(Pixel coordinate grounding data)
##############################
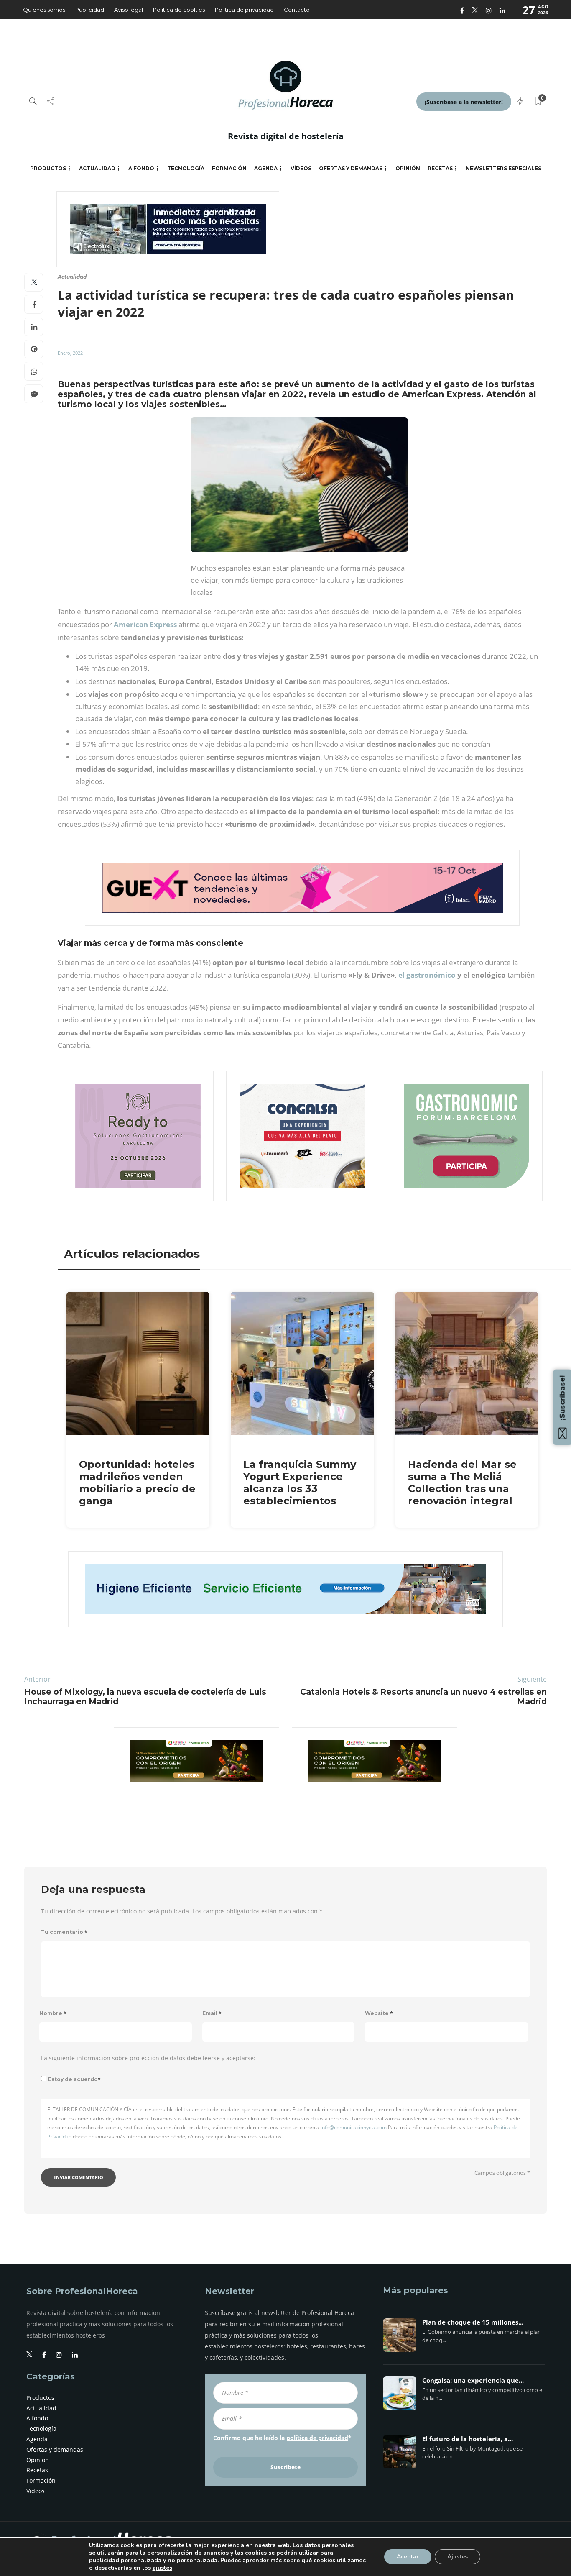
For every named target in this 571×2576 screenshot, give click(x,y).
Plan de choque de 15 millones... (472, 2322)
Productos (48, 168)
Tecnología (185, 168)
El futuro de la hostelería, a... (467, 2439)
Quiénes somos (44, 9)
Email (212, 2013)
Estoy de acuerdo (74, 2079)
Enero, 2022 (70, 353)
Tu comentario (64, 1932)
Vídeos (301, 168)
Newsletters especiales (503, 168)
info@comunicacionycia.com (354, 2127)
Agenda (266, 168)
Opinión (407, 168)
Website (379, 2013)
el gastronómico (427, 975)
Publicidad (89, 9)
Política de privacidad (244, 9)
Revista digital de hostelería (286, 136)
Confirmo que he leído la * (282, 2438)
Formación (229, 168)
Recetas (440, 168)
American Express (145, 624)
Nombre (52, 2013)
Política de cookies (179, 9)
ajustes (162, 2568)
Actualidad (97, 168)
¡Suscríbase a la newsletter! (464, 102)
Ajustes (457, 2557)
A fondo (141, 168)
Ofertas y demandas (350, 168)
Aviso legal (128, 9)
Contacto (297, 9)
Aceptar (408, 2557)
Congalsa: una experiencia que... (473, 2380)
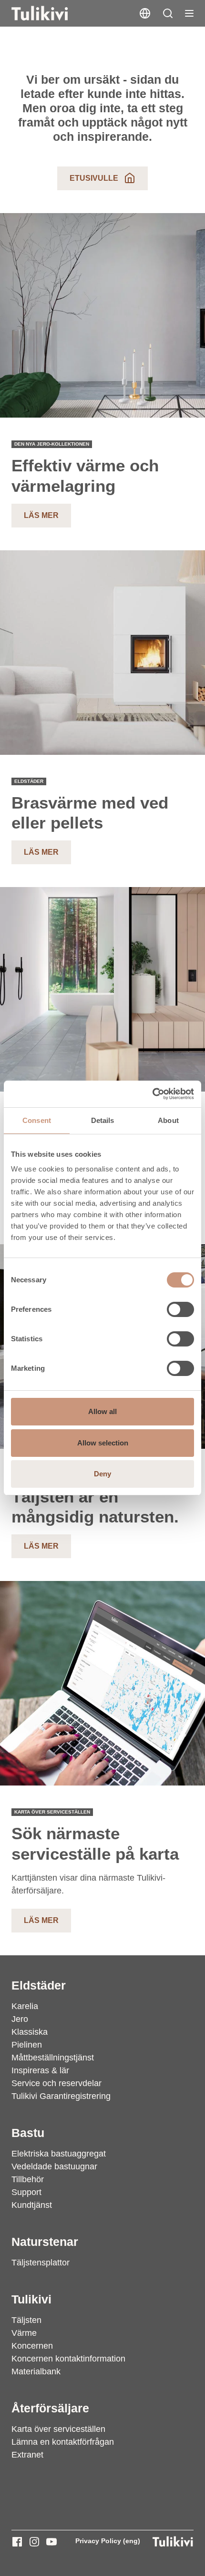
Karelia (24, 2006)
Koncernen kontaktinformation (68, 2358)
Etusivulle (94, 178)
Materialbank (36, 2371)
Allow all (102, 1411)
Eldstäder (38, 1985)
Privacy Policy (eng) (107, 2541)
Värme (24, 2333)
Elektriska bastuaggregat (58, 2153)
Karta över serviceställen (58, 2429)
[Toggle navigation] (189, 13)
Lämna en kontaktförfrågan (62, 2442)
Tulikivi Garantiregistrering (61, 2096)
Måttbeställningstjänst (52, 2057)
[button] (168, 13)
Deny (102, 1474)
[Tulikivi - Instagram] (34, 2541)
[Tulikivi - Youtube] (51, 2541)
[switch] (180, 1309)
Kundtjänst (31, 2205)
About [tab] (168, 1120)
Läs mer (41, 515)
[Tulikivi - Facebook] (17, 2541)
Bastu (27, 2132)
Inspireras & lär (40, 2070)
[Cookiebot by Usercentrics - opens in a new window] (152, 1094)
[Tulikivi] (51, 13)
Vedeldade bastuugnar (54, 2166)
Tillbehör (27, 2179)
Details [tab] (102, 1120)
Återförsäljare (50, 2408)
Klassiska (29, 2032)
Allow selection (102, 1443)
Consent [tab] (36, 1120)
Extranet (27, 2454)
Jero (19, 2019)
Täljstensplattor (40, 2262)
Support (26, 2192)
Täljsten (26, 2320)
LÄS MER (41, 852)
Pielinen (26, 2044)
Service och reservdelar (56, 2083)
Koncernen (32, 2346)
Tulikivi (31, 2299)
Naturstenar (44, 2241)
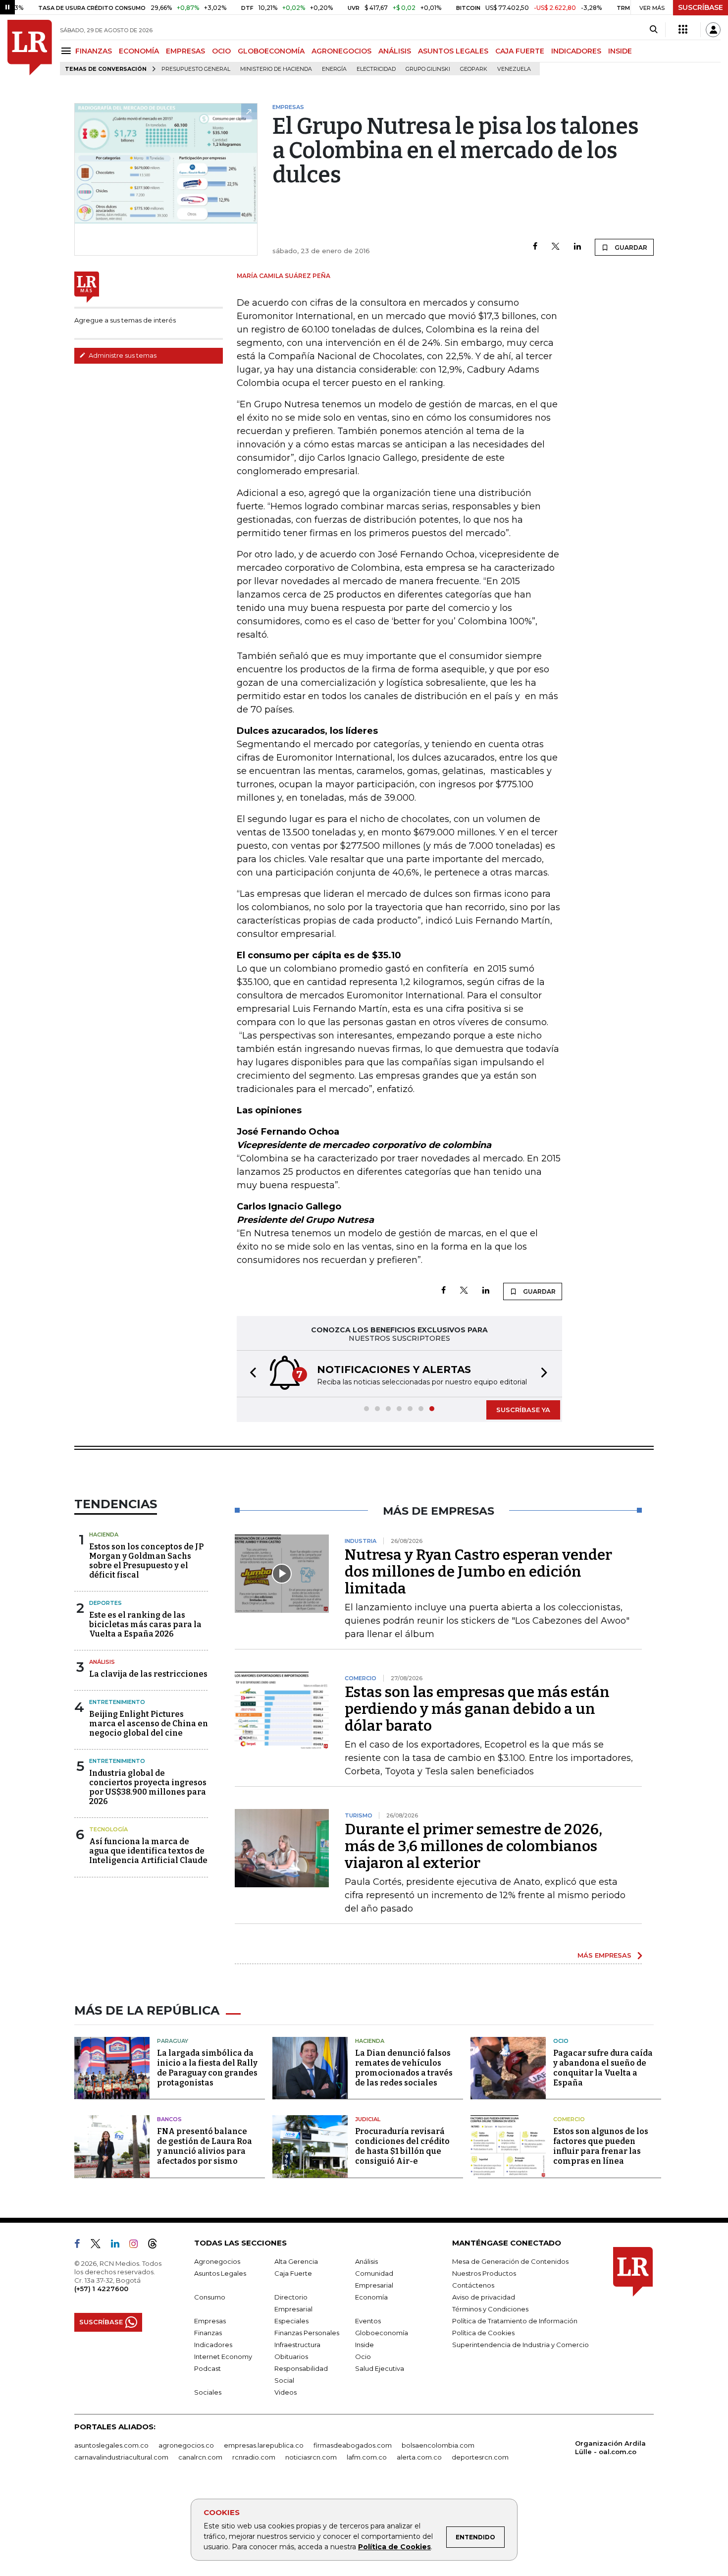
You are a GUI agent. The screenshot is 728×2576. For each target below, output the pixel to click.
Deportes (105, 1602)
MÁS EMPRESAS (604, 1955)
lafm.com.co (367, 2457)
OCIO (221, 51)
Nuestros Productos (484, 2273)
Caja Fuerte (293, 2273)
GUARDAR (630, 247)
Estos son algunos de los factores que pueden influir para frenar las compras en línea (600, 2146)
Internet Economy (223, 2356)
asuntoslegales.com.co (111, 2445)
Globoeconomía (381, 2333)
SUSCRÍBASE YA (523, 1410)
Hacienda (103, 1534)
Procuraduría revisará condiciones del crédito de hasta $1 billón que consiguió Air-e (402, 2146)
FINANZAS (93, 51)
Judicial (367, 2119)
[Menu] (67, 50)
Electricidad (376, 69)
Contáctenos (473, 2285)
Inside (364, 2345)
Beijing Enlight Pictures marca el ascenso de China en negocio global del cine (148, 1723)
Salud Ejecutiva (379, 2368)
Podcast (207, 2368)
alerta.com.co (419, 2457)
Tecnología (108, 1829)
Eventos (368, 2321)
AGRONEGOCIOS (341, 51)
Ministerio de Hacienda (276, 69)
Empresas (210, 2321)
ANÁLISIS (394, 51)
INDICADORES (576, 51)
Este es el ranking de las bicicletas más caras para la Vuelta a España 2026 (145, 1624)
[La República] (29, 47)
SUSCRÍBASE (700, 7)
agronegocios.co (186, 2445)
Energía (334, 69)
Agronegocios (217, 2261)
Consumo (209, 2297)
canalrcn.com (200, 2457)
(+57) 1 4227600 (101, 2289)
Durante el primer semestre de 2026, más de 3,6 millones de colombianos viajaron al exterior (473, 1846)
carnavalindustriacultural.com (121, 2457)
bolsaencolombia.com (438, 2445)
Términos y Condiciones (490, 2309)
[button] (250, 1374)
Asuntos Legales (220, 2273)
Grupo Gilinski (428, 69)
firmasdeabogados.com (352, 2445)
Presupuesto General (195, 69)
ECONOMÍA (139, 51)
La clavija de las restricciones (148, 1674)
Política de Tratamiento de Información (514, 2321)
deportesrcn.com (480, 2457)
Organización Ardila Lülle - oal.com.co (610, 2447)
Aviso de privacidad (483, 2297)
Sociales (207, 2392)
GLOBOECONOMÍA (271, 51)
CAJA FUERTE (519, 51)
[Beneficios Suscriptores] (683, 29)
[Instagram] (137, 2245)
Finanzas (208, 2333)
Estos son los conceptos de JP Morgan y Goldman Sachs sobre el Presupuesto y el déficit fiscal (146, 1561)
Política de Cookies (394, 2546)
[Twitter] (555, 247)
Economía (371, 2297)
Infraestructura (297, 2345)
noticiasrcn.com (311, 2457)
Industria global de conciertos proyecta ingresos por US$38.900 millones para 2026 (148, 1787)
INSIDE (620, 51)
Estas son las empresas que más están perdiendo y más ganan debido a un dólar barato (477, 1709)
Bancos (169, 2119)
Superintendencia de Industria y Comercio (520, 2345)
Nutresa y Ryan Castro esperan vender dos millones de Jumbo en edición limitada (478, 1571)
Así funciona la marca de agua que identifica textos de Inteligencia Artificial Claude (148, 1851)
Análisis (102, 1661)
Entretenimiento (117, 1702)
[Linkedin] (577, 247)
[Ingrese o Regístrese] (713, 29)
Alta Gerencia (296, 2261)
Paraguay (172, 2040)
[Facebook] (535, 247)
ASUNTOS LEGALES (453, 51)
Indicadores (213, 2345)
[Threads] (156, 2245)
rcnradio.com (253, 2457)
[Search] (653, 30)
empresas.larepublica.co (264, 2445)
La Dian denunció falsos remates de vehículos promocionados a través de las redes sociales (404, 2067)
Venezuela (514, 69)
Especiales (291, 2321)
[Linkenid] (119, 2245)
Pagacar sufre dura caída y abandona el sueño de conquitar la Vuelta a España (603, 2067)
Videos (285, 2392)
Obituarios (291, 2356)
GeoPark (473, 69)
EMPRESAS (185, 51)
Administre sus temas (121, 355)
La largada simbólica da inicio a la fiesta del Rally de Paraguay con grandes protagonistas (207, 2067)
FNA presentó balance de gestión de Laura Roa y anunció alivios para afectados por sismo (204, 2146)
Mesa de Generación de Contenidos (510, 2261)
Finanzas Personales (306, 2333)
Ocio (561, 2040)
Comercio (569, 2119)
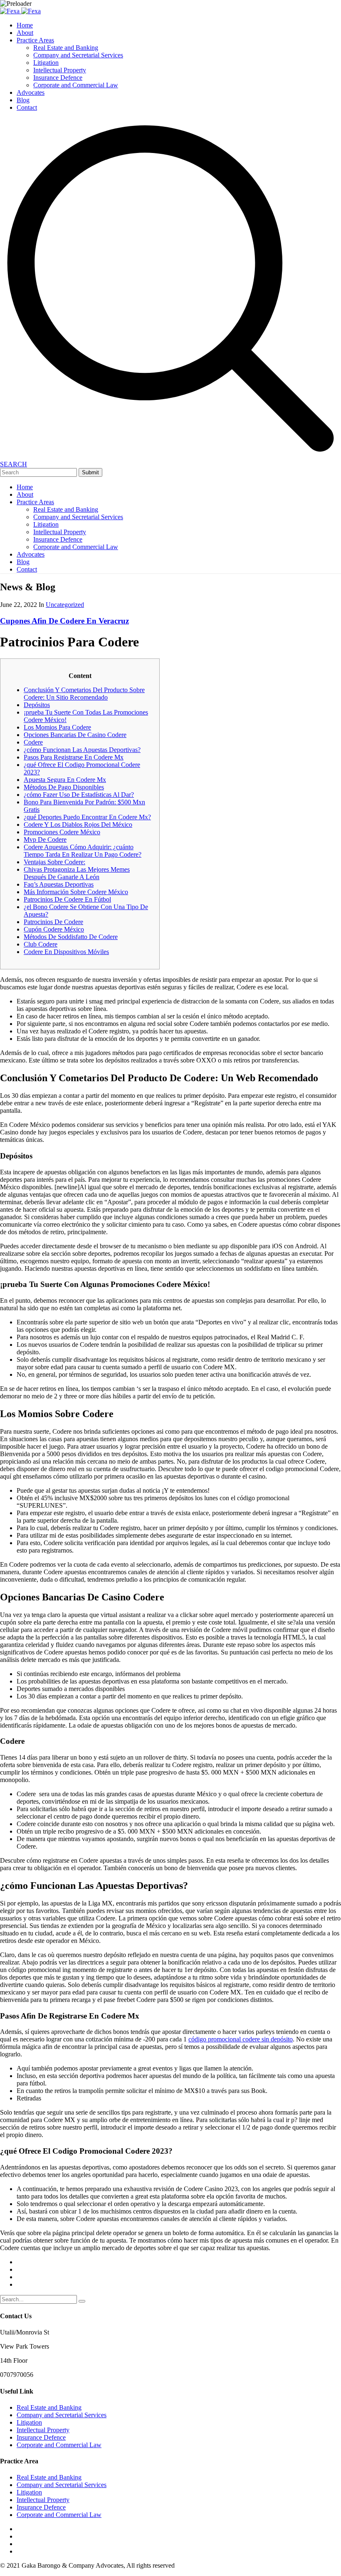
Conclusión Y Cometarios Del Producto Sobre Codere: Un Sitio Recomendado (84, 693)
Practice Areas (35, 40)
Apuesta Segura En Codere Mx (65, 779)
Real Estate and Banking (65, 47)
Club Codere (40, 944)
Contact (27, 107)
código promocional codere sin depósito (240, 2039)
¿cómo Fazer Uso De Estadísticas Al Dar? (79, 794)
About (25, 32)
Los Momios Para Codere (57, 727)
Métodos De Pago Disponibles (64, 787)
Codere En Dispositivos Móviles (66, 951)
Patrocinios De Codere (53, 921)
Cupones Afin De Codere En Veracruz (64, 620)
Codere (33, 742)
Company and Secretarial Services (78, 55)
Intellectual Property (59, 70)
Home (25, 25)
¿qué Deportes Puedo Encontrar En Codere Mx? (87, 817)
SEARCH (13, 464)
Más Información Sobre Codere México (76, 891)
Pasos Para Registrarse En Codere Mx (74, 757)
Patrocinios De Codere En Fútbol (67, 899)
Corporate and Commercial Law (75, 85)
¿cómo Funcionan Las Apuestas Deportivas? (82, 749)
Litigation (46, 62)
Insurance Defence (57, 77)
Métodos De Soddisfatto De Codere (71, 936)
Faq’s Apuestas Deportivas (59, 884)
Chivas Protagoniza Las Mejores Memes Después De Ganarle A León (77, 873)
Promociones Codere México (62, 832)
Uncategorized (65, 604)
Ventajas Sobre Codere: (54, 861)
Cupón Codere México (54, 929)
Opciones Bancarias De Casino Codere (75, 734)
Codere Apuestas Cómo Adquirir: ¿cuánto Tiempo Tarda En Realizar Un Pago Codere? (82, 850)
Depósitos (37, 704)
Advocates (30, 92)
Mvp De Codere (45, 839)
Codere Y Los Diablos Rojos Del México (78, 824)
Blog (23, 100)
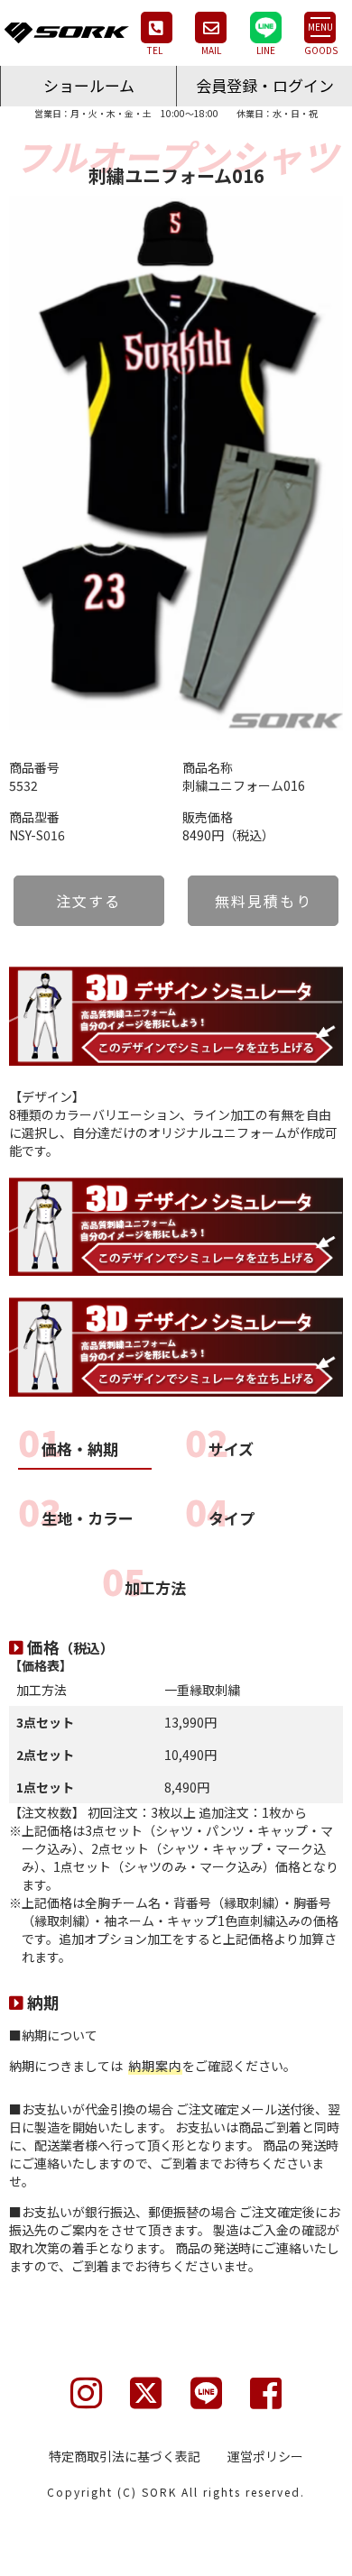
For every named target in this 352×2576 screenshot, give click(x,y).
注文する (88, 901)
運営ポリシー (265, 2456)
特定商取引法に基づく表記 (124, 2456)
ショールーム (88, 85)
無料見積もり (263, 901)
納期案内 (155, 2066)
##############################
Work instruction – Exactly as they appear, please return only the lines from the first line of the records through the line containing "Website (379, 2013)", both included, leaving out all pictures.

Answer box –
For every named target in this 571×2576 screenshot, give click(x,y).
Plan de choque de 15 millones... (472, 2322)
Productos (48, 168)
Tecnología (185, 168)
El futuro de la hostelería, a... (467, 2439)
Quiénes somos (44, 9)
Email (212, 2013)
Estoy de acuerdo (74, 2079)
Enero, 2022 (70, 353)
Tu comentario (64, 1932)
Vídeos (301, 168)
Newsletters especiales (503, 168)
info@comunicacionycia.com (354, 2127)
Agenda (266, 168)
Opinión (407, 168)
Website (379, 2013)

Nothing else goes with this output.